My grandmother died this week, and I didn’t see it coming.
I had just come home from the airport, I’d been in the house for maybe 2 hours, when the call came. I was holding the remote, about to play the 2nd episode of Young Justice, begging my mom to ignore the phone, grumbling when I heard it was from India. I was busy being absurdly frustrated that this stupid cartoon about superhero sidekicks kept getting interrupted, when my mother started crying. The timing was so ridiculous, so comical, I almost laughed. Imagine this: a family gathered around the kitchen table, sobbing, holding each other, and in the background is Boy Wonder’s face, frozen on the line “Why isn’t anyone ever just whelmed?”
It was insane. I’m still not sure that night really happened. It feels more like a seriously shitty movie sequence. Shells of us went to bed, got up, kept going, but I don’t think that it was until my neighbor knocked on the door just to give us a bowl of plums that our bodies gained any substance. Paraphrased to the best of my ability, she said:
When someone dies, you don’t understand how the world can still be spinning. Your existence has been shattered, but the sun is still rising. There are still cars speeding by, the same mundane shows are on TV…and, you get a little angry. You want to yell at them, shake them, ask them what the hell they’re doing. STOP. Someone just died. This is important.
But I also think that’s what saves you, in the end. The world’s gonna keep going, and so must you.
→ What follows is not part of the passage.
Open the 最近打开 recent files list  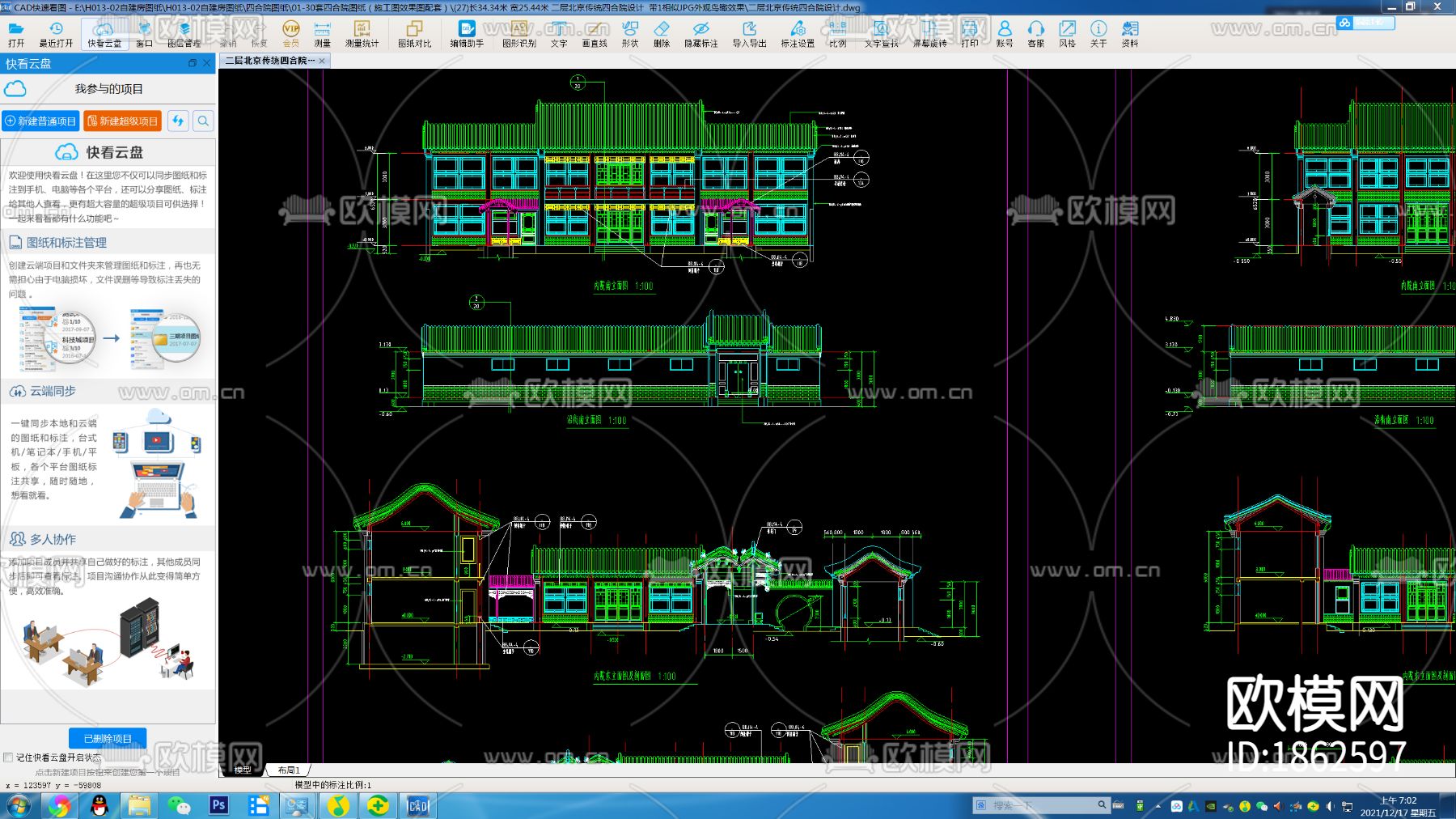tap(56, 33)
Her simple words captured the confusion and sadness we were feeling in a way symbols and metaphors can only dream to do. So, I’ve kept going. I ate, I cried, I ran (literally, not emotionally, I promise). And, most importantly, I wrote – this and other things.
This, I’ve written to help excise my thoughts. I’ve written this to send out a heartstring to anyone else out there, hurting. The lump may not go away, but maybe it shouldn’t; if you’re on artist, you can always tug on it – and if you’re not, then it’s a way to keep a memory, to sow it into the heart of you.
And I’ve written this because, what else do I do? I can’t bring her back. Crying can only do so much. So, I’m practicing what I preach. I’m making art. And I’ve found – I can now attest to it – that it helps. Every word you put in front of the other is a little step forward. I’ve said it once, and I’ll say it again:
Put one foot in front of the other
And soon you’ll be walking ‘cross the floor.
You put one foot in front of the other
And soon you’ll be walking out the door.
You never will get where you’re going
If ya never get up on your feet.
Come on, there’s a good tail wind blowin’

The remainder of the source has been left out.